Nós vamos invadir seu shopping

A imensa maioria dos jovens que hoje fazem “rolezinhos” sequer tinha nascido quando, nos anos 80 do século passado, a banda “Ultraje a Rigor” causou furor com o hit “Nós Vamos Invadir Sua Praia”. Gostaria de ter espaço para copiar aqui a música inteira, mas só vai caber um trecho: “Daqui do morro dá pra ver legal/ o que acontece aí no seu litoral./ Nós gostamos de tudo, nós queremos é mais/ do alto da cidade até a beira do cais/ mais do que um bom bronzeado/ nós queremos estar do seu lado”.

Apenas trocando o cenário da praia por um shopping center, podemos dizer que a mensagem daquela música continua atualíssima. Passados quase 30 anos, os atos – pacíficos até agora, diga-se – de denúncia de nosso apartheid social evidenciam o fracasso da dita redemocratização no que diz respeito à integração de todos os brasileiros em um “sonho feliz de cidade”, como diria Caetano Veloso.

O curioso é perceber que o deslocamento de paisagem agrega ao protesto a elevação ao paroxismo do consumismo como valor dominante nesta nossa sociedade. Antes, Roger Moreira e companheiros denunciavam a falta de compartilhamento de espaços de lazer. Hoje, a periferia denuncia a falta de lazer, a falta de dinheiro para comprar, a falta de oportunidades para ganhar dinheiro honesto e, daí, poder comprar e se divertir. E, para um país como o Brasil, que só é superado, na América Latina, por Guatemala, Honduras e Colômbia no quesito desigualdade social, o atrevimento dos ricos em seu hedonismo conspícuo só poderá agravar a revolta dos excluídos e detonar a violência generalizada.
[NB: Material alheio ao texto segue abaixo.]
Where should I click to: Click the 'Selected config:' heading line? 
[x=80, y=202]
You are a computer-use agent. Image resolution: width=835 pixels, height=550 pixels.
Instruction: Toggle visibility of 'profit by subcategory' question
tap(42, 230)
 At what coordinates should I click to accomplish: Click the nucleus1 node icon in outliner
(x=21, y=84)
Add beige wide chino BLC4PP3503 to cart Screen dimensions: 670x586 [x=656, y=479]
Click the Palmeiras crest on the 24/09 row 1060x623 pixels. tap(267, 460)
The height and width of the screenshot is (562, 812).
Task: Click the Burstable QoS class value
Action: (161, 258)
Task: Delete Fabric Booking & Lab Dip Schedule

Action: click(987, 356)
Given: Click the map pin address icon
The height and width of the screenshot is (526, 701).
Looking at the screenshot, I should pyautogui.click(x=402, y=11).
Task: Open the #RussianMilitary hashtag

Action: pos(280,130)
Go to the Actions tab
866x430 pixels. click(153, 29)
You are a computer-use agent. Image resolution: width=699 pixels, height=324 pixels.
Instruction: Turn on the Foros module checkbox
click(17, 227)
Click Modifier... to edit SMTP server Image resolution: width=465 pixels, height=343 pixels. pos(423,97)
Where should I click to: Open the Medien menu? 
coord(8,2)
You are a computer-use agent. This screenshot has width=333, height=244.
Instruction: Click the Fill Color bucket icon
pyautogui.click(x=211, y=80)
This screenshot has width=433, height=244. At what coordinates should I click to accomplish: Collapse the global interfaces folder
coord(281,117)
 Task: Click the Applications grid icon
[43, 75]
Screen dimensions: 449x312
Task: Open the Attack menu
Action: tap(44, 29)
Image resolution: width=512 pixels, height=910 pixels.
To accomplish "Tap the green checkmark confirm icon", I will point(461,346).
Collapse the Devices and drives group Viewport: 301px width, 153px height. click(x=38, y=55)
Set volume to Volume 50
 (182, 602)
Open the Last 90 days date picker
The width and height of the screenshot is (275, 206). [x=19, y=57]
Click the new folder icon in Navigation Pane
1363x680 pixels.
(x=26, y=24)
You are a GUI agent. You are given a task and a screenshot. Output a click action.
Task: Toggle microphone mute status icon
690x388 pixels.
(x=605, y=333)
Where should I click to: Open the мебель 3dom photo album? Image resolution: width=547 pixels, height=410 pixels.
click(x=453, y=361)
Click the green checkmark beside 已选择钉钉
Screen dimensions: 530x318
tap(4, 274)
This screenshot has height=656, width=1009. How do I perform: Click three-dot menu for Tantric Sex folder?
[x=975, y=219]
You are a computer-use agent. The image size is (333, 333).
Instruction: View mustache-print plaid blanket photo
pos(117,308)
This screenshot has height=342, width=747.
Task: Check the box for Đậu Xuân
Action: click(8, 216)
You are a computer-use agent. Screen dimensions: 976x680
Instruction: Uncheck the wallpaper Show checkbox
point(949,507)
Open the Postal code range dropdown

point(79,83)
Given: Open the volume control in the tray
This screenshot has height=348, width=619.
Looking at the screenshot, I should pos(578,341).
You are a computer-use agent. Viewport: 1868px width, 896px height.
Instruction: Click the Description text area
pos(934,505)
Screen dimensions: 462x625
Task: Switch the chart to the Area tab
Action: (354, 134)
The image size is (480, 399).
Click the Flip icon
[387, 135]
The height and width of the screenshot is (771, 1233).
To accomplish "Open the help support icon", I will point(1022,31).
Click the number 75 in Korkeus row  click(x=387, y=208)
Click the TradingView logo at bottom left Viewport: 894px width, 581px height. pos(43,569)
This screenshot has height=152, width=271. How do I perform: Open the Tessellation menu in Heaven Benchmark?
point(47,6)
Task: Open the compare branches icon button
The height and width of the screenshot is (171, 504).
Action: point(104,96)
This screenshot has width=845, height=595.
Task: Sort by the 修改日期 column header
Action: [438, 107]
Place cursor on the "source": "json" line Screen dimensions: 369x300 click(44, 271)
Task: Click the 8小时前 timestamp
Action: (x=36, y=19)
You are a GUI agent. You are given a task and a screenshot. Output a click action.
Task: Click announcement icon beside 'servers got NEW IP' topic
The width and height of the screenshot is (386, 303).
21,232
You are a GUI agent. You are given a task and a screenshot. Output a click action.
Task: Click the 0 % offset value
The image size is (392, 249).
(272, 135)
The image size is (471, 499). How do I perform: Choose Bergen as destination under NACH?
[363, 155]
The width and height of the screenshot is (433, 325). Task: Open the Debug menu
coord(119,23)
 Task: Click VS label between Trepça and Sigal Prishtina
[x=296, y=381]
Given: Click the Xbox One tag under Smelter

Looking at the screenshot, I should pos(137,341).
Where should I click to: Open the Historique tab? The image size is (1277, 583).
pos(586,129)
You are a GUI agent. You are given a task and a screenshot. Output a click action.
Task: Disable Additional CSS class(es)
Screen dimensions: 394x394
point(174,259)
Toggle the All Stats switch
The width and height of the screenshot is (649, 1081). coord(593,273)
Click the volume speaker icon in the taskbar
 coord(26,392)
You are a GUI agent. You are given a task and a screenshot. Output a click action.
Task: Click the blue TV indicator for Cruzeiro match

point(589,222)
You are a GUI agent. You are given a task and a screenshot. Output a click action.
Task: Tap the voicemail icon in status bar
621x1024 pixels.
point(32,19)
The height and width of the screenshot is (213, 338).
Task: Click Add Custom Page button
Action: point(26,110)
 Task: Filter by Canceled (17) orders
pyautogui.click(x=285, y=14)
Será que não notamos que o barril de pólvora poderá explodir a qualquer momento? Arrastões, crack nas ruas, degolas em cadeias medievais, crescimento dos índices de latrocínio permitem-nos antever a barbárie que se avizinha.

Lamentável é perceber que um partido político que um dia se reivindicou socialista e democrático tenha sido responsável, nos últimos dez anos, por um governo que não conseguiu deter o acirramento desse quadro de guerra social. Pior: que contribuiu com sua consigna de “fortalecimento do mercado de consumo interno de massas” para essa sideração, verdadeira narcose de nossa juventude em torno da ideia de que a felicidade reside em consumir o que quer que possa ver convertido em mercadoria e ponto final.

Lula e os seus foram tomados de surpresa pelos eventos de junho do ano passado. Parece que não aprenderam nada. A juventude continua em ebulição, cada um procurando, por si só, seu lugar ao sol. Todos querem o último gadget da indústria informática, mesmo sem terem acesso à banda larga mais potente. Querem carro, querem poder trocar de carro a cada ano, mas não irão a qualquer lugar, como já profetizava, há muito, Ignácio de Loyola Brandão em sua monumental obra “Não Verás País Nenhum”.

Ao chegar aos 70 anos, ainda luto e reluto para não me deixar levar pelo pessimismo, por exemplo, de um Saramago. Sei que há saída em algum lugar. A gente apenas ainda não encontrou.